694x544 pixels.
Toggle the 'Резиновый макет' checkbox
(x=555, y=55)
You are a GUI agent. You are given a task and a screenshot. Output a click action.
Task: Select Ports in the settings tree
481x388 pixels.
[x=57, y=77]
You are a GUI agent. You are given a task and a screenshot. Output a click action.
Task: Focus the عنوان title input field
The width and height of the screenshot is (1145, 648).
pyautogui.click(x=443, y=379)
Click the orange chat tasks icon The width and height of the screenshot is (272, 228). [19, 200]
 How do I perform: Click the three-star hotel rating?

---

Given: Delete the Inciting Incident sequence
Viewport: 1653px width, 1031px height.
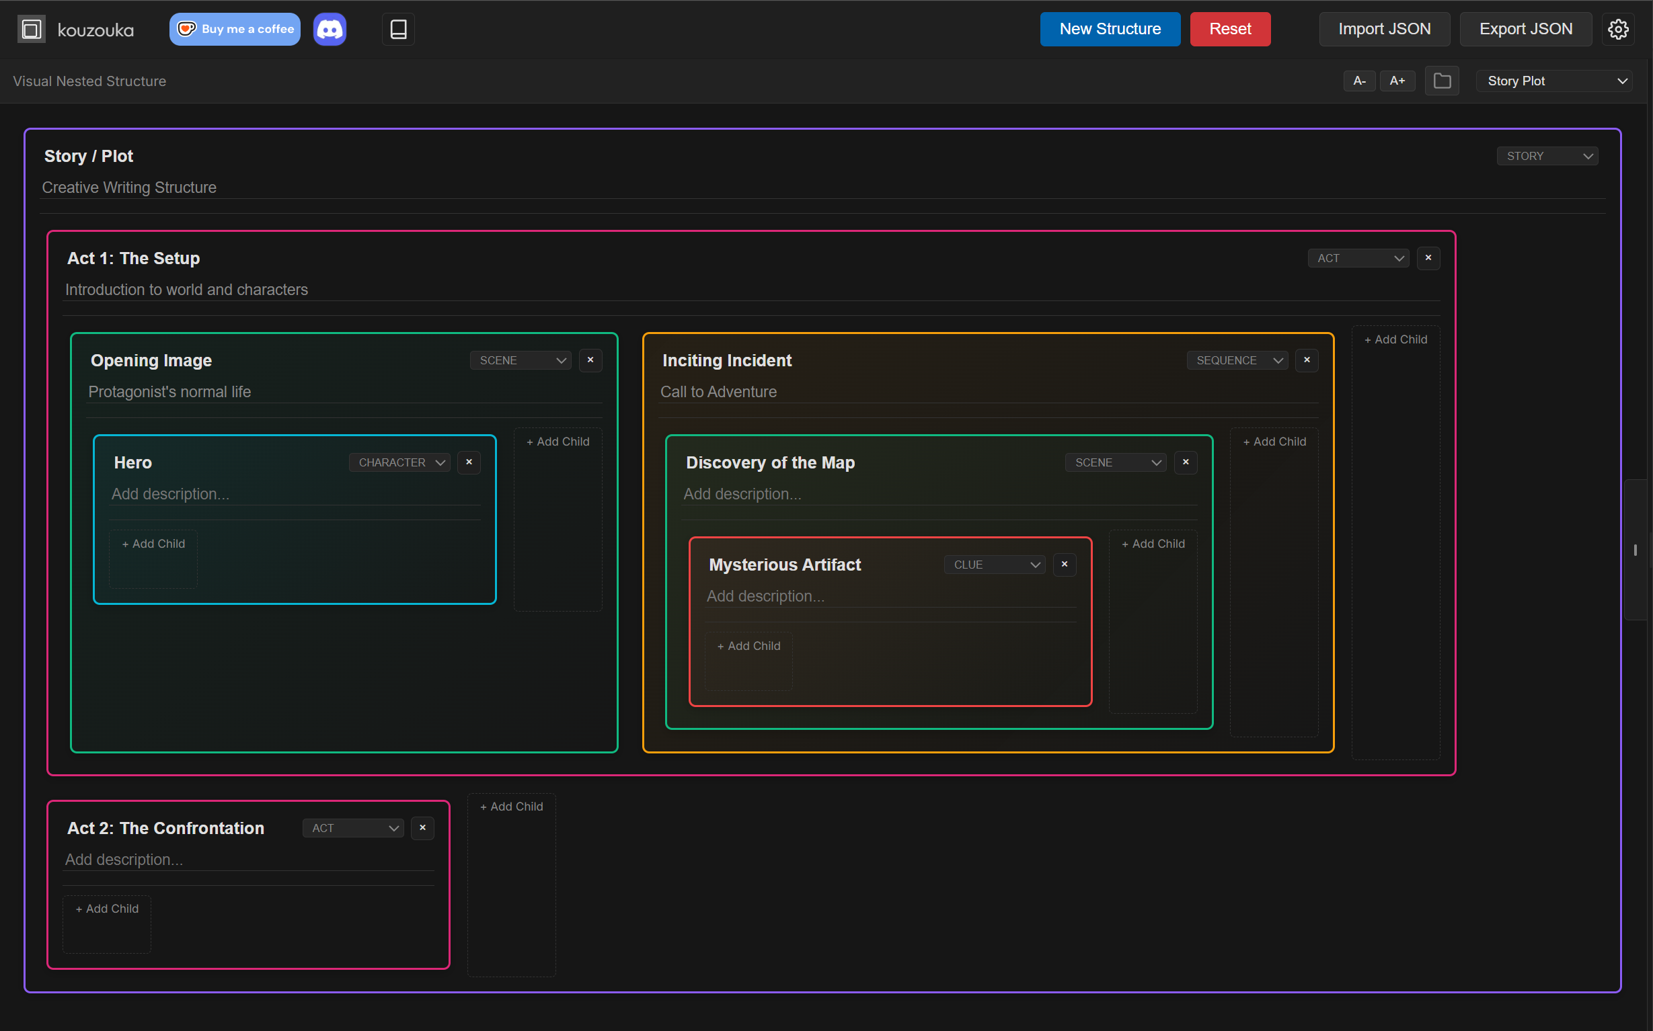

--

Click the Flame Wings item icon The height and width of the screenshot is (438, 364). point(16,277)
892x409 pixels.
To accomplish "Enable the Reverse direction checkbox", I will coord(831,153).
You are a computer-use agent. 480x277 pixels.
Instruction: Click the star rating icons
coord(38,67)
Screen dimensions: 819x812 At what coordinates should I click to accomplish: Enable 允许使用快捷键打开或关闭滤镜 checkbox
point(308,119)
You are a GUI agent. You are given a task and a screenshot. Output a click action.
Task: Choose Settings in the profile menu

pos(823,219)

** STATED PROBLEM **
Copy out the rows word for word, beginning at the line that contains "Screen dimensions: 819x812" and ending after the line that contains "pos(823,219)".

** COMPLETE RESPONSE **
Screen dimensions: 819x812 At what coordinates should I click to accomplish: Enable 允许使用快捷键打开或关闭滤镜 checkbox
point(308,119)
You are a GUI agent. You are given a task and a screenshot. Output a click action.
Task: Choose Settings in the profile menu

pos(823,219)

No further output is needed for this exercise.